Aside from the domestic political scene in the American superpower, the US mid-term elections have international repercussions.

The Democrats’ victory does not only palpably cut Donald Trump and the populist current that he represents down to size.

It gives the Democrats an opportunity to reorganise and ensure that the rest of President Joe Biden’s term is secure, within an indisputable framework.

The outcome of the elections also affects issues pertaining to Greece, and especially Greek-Turkish relations, at a time that Ankara is ratcheting up tensions.

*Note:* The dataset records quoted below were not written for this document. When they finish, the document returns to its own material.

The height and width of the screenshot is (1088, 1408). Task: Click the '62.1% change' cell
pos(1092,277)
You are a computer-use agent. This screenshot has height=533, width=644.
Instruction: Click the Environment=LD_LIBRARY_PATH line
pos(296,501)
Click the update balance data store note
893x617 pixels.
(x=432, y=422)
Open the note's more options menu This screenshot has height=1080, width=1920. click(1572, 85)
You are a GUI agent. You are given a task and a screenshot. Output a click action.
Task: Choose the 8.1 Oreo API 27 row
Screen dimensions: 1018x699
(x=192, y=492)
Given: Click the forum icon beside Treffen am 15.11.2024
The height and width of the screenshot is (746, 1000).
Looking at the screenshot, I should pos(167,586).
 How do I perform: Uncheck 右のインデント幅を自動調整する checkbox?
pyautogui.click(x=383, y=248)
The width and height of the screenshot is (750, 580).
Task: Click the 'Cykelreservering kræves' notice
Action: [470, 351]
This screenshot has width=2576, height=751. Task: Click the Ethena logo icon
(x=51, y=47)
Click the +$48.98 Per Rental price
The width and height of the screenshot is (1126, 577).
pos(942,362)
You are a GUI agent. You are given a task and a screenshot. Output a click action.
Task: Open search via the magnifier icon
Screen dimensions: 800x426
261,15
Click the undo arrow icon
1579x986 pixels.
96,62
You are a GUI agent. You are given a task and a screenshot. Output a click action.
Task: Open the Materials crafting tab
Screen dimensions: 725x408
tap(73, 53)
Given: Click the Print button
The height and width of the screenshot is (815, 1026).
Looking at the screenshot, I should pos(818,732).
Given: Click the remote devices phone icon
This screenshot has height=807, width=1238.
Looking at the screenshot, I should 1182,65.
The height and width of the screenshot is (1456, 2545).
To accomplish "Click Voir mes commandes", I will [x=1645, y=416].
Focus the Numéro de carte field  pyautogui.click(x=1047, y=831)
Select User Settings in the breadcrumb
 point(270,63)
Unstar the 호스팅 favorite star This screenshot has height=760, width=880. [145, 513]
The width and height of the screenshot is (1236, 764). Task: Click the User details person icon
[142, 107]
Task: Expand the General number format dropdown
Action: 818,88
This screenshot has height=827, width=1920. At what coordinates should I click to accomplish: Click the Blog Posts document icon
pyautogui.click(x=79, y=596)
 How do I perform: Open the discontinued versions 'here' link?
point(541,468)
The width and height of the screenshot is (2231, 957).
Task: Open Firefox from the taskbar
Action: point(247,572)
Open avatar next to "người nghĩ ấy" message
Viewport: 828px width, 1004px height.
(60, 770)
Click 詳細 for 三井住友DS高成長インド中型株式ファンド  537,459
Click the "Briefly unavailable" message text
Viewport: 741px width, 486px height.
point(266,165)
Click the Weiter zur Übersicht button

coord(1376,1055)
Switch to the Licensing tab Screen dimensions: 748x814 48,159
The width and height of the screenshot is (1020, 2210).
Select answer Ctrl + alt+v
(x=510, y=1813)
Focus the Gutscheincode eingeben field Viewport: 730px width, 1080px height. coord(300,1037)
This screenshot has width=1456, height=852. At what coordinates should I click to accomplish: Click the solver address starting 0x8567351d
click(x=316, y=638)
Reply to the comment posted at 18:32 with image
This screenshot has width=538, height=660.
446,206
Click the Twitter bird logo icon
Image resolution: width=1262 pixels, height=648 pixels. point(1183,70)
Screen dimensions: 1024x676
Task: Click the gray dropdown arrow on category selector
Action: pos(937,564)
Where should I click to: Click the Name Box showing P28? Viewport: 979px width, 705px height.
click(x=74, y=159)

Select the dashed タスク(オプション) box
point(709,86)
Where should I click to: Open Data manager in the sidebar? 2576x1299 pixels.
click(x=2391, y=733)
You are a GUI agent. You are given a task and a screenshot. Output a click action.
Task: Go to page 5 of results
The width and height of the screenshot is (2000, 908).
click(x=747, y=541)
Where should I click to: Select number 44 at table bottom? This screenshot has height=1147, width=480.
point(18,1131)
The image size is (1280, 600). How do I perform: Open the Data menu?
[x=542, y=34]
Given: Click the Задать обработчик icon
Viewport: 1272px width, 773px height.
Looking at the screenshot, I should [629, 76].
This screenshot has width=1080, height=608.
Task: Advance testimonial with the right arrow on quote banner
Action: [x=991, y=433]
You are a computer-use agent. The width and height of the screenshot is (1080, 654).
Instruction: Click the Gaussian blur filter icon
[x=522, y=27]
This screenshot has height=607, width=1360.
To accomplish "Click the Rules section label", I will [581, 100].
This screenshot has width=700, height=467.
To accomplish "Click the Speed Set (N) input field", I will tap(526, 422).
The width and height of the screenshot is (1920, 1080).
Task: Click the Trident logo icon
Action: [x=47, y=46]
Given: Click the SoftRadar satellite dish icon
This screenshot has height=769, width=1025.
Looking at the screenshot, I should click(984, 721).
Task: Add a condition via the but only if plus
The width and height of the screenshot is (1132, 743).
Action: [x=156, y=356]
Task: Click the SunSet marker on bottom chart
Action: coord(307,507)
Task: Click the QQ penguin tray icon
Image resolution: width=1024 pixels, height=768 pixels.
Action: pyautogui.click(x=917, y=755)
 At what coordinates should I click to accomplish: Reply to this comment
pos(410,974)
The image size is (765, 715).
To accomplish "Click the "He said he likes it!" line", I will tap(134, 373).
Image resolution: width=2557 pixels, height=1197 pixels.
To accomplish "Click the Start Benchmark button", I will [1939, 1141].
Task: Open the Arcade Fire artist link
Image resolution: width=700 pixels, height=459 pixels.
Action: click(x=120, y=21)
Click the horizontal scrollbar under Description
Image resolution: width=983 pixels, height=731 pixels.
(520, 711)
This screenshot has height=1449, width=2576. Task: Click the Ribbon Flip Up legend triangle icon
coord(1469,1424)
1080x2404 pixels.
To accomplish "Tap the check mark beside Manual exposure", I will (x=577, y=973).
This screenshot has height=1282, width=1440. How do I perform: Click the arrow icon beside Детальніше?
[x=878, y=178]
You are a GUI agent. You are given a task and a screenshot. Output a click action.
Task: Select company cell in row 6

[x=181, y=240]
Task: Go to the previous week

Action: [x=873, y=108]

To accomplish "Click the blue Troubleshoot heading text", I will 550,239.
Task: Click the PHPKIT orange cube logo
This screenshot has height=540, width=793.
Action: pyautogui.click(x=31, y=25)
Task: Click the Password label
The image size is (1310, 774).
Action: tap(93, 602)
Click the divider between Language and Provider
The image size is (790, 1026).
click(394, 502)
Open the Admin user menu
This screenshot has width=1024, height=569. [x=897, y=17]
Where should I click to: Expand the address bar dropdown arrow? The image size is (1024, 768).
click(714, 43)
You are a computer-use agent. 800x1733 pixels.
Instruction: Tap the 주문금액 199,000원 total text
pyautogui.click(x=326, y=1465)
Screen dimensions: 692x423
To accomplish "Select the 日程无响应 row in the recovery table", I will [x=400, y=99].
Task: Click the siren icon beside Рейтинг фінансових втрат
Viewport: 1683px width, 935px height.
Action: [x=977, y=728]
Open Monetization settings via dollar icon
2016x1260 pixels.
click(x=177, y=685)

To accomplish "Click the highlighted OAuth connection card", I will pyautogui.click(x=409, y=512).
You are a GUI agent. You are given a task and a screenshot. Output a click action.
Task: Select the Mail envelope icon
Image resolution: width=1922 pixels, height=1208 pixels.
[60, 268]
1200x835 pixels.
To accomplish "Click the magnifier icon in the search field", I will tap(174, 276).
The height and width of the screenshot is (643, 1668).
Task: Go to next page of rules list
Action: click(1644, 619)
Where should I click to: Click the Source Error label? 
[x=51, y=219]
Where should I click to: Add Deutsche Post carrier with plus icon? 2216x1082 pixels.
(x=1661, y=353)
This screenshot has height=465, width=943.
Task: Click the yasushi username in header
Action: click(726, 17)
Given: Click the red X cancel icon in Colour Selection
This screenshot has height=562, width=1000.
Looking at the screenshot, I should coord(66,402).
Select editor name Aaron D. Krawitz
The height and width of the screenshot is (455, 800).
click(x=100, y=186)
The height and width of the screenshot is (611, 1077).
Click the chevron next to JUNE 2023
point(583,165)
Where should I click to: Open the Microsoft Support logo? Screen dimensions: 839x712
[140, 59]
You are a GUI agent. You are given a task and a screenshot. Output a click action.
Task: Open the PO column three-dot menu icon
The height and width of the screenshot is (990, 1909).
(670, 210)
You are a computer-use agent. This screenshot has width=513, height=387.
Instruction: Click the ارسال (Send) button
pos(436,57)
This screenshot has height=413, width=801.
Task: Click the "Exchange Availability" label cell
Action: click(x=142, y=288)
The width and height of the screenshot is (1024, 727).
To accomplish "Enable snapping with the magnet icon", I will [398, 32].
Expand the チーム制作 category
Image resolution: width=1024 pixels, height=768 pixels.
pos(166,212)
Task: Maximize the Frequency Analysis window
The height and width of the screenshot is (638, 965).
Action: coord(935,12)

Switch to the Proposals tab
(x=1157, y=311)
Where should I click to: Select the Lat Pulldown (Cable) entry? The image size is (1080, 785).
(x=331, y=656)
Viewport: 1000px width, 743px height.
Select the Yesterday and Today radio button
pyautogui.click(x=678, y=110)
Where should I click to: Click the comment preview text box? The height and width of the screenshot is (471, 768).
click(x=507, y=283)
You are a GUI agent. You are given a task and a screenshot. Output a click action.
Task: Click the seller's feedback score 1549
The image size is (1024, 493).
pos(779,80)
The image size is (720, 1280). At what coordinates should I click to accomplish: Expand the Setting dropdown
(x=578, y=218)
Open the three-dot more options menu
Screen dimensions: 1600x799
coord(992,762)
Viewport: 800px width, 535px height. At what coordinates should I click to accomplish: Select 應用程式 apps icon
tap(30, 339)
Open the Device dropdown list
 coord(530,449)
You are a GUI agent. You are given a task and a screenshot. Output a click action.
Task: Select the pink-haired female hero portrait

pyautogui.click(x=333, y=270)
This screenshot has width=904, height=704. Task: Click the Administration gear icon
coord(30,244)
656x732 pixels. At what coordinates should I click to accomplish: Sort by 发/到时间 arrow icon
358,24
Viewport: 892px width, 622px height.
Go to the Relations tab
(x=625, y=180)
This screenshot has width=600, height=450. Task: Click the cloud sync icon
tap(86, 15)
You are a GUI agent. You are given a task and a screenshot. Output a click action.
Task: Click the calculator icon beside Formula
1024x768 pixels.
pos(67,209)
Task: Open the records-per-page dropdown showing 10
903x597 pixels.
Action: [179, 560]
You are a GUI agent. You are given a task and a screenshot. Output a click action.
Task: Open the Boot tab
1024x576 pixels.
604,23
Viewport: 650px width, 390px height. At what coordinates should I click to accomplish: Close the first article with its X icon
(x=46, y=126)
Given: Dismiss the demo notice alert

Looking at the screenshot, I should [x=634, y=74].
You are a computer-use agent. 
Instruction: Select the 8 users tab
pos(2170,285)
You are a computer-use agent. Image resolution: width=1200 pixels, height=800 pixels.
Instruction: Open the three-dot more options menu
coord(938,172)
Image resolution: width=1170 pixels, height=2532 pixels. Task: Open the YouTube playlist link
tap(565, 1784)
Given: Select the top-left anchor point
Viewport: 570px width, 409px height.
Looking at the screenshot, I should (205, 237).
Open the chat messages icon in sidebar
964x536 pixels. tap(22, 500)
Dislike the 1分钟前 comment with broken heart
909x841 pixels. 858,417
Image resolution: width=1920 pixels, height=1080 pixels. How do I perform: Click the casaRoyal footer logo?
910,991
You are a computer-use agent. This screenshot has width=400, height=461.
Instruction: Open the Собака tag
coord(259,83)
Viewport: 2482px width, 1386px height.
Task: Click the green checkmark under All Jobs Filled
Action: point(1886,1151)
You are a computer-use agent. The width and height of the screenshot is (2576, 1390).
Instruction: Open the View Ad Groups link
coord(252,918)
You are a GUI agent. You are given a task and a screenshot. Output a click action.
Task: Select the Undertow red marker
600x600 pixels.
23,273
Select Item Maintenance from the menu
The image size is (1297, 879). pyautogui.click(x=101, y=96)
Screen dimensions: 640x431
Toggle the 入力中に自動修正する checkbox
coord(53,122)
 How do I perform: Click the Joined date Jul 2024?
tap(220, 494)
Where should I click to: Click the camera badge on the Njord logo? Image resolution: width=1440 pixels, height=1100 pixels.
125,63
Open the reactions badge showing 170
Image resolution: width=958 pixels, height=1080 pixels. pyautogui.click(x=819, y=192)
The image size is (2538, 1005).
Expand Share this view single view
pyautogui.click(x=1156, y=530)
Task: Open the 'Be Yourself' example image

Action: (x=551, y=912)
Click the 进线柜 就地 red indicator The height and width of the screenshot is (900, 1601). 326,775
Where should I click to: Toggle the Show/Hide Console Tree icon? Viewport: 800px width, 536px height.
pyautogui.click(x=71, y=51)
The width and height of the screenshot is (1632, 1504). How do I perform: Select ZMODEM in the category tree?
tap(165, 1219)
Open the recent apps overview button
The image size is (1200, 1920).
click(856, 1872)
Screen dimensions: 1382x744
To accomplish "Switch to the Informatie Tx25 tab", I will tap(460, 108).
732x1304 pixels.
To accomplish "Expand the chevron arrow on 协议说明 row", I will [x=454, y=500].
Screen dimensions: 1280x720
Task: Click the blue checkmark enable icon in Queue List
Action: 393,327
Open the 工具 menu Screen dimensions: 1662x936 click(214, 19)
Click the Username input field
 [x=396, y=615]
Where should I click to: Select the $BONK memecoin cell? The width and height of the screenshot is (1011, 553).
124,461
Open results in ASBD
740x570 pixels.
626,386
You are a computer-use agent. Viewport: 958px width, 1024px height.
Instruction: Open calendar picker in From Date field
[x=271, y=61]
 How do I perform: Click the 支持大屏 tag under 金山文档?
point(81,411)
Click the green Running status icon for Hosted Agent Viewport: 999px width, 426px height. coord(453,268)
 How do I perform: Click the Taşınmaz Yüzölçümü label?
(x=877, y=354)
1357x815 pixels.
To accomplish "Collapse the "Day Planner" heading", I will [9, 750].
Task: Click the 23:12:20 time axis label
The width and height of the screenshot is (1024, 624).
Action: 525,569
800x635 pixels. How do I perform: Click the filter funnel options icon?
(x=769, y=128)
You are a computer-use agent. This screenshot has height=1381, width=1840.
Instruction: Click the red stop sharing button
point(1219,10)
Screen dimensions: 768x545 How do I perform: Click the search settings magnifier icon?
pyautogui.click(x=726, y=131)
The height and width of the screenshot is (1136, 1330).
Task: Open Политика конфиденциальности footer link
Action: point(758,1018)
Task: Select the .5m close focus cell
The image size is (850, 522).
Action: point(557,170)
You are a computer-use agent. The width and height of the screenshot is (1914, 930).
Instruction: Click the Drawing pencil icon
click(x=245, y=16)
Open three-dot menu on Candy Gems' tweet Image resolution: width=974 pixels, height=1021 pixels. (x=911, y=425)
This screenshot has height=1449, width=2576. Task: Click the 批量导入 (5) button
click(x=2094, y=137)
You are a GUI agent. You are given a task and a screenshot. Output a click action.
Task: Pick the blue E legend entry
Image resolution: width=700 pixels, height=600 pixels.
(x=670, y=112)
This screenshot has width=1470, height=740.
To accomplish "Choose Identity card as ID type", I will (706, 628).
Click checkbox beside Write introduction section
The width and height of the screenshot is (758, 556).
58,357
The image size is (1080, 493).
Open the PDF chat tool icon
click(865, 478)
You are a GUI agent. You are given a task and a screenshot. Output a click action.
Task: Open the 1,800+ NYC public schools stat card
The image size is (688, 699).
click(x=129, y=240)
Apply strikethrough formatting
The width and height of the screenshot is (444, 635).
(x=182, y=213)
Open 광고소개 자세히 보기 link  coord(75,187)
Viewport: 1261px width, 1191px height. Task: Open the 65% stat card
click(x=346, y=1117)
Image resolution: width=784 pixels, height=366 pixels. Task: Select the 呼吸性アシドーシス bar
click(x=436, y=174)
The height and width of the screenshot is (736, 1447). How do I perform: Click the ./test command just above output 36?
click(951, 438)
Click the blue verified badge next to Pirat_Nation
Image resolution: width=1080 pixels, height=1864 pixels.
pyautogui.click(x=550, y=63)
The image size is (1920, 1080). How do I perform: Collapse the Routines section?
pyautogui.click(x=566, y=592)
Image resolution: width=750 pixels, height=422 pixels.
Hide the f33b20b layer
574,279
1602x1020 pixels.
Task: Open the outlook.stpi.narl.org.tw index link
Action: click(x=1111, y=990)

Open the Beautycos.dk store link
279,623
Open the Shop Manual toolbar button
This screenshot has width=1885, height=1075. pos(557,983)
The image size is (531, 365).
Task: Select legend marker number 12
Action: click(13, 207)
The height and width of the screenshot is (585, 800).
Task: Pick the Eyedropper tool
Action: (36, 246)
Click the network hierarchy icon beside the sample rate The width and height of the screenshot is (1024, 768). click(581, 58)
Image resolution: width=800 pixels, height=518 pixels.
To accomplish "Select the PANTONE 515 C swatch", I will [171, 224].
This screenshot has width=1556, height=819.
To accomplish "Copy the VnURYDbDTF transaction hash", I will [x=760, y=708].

Based on the result, Turkish President Recep Tayyip Erdogan can find no new allies in the US, and Greece’s positions will acquire new, stable voices of support.

Now, more than ever, an important element of successful diplomacy is how many friends and enemies you have in foreign countries, and all the more so in a superpower such as the US, which has a constant and stable interest in our region.

That does not negate the need for Greece to vibrantly activate all its weapons against Turkish revisionism and the further arming of its trouble-making neighbour.

We must not be complacent and rely on the “kindness of strangers [foreigners]”, but instead we must mobilise all our alliances and actions.

It is not inconsequential that the US is emerging from the midterm elections without political upsets.

It is no small thing, for example, that US Senator Bob Menendez (photo), who has steadfastly backed Greece’s positions, remains Chairman of the Senate Foreign Relations Committee.